After the judge had summed up, the jury were told they could retire to consider their verdict, but after consulting with them, the foreman stated they were all agreed that the prisoner was guilty of murder. Silindu was still muttering his stanza; he had not tried to understand what was going on around him. The court interpreter went close up to the dock and told him that the jury had found him guilty of murder. Was there anything which he had to say why sentence of death should not be passed on him? A curious stillness had fallen on the place. Silindu suddenly became conscious of where he was: he looked round and saw that every one was looking at him; he saw the faces of the crowd outside staring through the windows and craning round the pillars on the verandah; all the eyes were staring at him as if something was expected from him. For a moment the new sense of comfort and peace left him; he felt afraid again, hunted; he looked up and down the court as if in search of some path of escape.

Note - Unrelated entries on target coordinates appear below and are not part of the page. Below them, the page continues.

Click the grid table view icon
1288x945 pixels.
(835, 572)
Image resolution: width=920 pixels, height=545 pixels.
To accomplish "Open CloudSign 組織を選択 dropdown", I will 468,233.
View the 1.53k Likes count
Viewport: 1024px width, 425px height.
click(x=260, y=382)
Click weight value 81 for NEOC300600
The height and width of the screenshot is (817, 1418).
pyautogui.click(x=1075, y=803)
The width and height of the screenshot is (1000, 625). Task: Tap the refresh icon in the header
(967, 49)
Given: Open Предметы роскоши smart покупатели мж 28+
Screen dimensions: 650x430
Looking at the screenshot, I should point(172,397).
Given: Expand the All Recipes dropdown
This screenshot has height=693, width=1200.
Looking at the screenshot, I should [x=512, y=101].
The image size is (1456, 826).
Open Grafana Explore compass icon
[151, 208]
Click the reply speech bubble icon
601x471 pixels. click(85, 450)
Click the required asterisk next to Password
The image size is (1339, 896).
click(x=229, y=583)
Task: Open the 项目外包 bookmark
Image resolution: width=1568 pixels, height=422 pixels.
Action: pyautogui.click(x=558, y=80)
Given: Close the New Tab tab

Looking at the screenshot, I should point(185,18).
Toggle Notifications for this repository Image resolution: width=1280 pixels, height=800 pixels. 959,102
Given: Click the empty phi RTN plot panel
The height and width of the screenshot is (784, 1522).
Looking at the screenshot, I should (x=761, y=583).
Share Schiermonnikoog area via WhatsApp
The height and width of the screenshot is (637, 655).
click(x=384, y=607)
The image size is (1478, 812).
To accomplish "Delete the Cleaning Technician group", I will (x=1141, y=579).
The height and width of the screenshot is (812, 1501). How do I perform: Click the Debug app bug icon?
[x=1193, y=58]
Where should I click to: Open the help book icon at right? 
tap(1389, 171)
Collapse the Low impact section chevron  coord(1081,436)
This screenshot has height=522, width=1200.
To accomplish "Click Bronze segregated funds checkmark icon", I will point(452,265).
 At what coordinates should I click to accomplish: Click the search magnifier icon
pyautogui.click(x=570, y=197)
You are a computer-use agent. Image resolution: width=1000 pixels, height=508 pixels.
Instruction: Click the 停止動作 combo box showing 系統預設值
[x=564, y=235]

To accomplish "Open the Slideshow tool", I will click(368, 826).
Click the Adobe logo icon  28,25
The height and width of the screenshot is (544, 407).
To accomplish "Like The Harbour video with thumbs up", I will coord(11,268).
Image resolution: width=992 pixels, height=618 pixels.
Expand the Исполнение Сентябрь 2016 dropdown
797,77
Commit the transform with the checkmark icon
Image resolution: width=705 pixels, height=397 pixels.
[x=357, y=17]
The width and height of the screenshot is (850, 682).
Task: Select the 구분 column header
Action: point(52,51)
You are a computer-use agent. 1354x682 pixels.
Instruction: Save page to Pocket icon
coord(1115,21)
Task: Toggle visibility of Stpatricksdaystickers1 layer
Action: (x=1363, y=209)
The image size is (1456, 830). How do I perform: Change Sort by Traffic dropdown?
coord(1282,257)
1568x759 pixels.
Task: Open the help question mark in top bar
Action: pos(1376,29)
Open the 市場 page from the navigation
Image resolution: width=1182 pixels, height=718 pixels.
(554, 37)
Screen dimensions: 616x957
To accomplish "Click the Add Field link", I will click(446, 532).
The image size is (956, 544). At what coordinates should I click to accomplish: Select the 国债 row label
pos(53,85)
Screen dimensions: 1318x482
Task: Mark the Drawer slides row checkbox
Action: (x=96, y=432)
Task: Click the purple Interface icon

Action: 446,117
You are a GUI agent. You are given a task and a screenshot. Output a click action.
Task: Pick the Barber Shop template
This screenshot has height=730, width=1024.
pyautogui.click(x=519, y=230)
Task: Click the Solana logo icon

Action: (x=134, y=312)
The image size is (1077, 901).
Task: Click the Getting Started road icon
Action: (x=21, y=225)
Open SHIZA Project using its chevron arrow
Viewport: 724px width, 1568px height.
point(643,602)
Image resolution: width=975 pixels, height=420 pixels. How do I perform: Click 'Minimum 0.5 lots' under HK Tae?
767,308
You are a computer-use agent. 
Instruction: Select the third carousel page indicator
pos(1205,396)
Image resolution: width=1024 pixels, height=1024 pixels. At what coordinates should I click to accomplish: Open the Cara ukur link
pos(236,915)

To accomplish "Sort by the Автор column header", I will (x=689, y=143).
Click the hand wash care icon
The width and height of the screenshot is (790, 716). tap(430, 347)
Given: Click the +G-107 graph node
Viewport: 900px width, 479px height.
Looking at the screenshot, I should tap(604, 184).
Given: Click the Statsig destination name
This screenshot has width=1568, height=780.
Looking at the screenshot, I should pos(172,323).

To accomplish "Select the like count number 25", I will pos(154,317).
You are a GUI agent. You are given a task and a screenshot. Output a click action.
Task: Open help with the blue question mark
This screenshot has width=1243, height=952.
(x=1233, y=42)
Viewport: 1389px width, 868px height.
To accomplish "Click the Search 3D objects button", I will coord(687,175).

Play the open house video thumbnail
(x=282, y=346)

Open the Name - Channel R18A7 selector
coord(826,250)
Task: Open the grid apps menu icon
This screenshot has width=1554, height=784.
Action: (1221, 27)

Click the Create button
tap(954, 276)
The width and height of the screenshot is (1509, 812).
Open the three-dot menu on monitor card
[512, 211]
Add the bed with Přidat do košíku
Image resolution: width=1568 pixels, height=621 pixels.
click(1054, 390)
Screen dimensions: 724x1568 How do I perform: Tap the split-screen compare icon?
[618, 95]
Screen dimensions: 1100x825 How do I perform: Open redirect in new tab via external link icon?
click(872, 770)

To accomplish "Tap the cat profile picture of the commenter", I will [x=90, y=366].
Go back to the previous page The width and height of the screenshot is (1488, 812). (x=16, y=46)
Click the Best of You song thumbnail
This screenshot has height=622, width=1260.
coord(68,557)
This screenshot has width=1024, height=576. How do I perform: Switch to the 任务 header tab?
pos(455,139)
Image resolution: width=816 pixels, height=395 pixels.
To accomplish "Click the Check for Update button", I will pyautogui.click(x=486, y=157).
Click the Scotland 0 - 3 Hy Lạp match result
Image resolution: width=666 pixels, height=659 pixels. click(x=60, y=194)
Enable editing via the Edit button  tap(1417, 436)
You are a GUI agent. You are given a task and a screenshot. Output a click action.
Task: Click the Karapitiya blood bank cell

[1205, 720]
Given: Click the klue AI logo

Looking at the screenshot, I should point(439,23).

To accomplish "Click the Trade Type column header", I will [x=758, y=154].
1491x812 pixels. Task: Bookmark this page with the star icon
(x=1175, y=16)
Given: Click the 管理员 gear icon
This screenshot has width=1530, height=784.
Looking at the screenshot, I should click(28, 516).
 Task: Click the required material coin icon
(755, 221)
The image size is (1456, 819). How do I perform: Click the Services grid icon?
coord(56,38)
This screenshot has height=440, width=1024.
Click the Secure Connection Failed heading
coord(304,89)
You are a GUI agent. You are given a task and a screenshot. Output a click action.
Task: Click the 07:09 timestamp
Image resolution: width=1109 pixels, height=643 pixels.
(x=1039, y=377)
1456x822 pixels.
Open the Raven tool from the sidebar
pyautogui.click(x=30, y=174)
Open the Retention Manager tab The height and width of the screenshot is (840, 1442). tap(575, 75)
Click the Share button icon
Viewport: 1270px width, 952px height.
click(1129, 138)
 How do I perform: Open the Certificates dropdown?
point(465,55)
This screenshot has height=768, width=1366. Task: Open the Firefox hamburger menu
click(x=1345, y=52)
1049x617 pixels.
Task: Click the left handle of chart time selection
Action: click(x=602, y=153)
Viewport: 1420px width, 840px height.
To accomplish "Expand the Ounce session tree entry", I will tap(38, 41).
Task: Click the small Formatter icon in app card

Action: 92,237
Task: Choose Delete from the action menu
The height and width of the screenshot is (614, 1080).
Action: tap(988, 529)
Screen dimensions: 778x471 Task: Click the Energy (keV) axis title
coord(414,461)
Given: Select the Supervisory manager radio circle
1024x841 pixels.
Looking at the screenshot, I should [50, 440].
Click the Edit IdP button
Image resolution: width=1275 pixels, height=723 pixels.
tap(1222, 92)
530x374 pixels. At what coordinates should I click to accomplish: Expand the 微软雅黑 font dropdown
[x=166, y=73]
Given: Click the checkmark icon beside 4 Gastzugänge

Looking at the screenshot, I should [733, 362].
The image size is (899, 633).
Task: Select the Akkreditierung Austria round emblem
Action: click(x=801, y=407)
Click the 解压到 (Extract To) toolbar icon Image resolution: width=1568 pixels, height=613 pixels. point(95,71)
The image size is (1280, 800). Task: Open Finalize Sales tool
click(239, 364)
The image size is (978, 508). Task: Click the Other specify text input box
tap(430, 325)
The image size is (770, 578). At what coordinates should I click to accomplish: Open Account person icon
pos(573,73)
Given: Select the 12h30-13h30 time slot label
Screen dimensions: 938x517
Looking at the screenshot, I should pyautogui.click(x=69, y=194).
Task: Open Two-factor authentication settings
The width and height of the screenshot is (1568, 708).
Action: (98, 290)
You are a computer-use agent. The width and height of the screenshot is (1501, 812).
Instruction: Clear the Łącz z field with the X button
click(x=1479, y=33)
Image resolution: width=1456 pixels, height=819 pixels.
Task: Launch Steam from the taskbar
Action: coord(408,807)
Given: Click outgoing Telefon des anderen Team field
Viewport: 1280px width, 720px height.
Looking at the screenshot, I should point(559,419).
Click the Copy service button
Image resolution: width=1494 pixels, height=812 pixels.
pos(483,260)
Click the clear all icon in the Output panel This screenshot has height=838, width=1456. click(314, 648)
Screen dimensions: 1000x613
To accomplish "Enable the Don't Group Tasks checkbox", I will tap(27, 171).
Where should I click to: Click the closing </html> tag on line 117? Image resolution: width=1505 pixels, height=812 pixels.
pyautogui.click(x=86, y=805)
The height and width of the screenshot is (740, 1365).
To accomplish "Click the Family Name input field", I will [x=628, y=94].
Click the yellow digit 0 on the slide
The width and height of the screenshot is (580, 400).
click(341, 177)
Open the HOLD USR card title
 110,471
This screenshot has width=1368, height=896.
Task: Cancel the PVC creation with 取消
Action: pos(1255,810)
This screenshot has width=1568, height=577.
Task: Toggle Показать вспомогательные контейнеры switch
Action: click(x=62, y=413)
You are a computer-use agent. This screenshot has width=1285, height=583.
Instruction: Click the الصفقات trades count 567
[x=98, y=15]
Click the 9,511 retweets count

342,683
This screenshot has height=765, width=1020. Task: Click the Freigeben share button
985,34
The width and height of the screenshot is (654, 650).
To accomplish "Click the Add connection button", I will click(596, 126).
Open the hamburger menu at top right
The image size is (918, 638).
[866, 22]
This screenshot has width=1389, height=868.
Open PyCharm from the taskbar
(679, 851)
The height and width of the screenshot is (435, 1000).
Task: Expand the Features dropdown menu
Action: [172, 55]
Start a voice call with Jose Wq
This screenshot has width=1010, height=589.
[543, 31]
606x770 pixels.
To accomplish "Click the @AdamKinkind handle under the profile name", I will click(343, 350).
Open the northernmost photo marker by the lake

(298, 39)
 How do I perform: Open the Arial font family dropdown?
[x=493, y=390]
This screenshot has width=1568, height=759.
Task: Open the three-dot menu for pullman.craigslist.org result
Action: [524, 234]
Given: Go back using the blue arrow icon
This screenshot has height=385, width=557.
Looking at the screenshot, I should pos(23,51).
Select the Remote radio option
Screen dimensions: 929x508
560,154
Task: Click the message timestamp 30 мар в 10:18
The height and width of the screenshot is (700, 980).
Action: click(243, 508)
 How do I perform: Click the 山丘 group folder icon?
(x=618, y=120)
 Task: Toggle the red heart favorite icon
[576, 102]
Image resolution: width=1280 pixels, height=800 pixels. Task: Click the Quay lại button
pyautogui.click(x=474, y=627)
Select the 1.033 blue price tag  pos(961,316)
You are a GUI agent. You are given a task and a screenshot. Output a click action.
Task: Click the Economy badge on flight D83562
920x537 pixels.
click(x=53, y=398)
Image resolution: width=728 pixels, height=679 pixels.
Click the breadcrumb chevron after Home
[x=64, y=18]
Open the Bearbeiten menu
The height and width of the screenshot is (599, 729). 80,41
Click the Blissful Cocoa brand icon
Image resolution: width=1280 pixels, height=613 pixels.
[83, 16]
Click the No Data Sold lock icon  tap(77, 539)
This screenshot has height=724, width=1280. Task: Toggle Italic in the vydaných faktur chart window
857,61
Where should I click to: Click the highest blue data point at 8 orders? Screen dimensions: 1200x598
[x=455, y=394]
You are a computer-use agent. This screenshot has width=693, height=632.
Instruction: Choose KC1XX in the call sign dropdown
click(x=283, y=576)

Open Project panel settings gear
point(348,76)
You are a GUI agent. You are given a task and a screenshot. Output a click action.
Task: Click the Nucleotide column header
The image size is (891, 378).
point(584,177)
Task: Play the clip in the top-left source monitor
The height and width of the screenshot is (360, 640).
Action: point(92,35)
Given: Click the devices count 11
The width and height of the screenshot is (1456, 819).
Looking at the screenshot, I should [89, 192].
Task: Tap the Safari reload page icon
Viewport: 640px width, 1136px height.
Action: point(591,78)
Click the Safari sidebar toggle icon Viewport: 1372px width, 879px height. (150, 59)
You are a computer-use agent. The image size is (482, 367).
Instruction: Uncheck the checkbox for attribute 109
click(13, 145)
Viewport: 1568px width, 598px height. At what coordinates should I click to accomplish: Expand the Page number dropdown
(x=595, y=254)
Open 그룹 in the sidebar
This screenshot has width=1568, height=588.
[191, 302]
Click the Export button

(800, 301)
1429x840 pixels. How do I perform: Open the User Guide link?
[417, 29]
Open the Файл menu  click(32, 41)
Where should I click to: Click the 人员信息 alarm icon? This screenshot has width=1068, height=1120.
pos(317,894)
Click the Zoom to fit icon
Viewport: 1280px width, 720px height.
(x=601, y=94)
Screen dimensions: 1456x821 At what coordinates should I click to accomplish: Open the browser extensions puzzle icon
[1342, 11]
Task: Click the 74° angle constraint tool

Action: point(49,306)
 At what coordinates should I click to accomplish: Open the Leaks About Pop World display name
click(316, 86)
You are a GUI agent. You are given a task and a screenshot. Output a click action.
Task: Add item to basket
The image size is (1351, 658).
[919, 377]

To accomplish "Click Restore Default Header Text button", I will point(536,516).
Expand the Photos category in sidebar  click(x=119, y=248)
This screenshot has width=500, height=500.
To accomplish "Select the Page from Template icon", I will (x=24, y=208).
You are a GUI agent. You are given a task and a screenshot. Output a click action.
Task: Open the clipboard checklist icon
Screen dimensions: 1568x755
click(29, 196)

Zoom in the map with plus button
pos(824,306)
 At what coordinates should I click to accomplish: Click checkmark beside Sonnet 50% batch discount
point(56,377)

'Aiyo!' he said to the interpreter, 'does that mean I am to be hanged?'
'Have you anything to say why you should not be sentenced to be hanged?'
'What is there to say? I have known that a long time. They told me that I should be hanged—all the people—along the road. What is there to say now, aiya?'
Silindu's words were interpreted to the judge, who took up a black cloth and placed it on his head. Silindu was sentenced to be hanged by the neck until he should be dead. The words were translated to him in Sinhalese by the interpreter. He began again to repeat the stanza. He was taken out of the court, handcuffed, and escorted back to his cell in the prison by five policemen armed with rifles.
He was to be hanged in two weeks' time, and the days passed for him peacefully as the days had passed before the trial. He had no fear of the hanging now. If he had any feeling towards it, it was one of expectancy, even hope. Vaguely he looked forward to the day as the end of some long period of evil, as the beginning of something happier and better. He scarcely thought of the actual hanging, but when he did, he thought of it in the words of the old beggar, 'I do not think it will hurt much.'
Four days before the day fixed for the execution, the jailer came to Silindu's cell accompanied by a Sinhalese gentleman dressed very beautifully in European clothes and a light grey sun-helmet. Silindu was told to get up and come forward to the window of the cell. The Sinhalese gentleman then took a document out of his pocket and began reading it aloud in a high pompous voice. It informed Silindu that the sentence of death passed on him had been commuted to one of twenty years' rigorous imprisonment. When the reading stopped, Silindu continued to stare vacantly at the gentleman.
'Do you understand, fellow?' said the latter.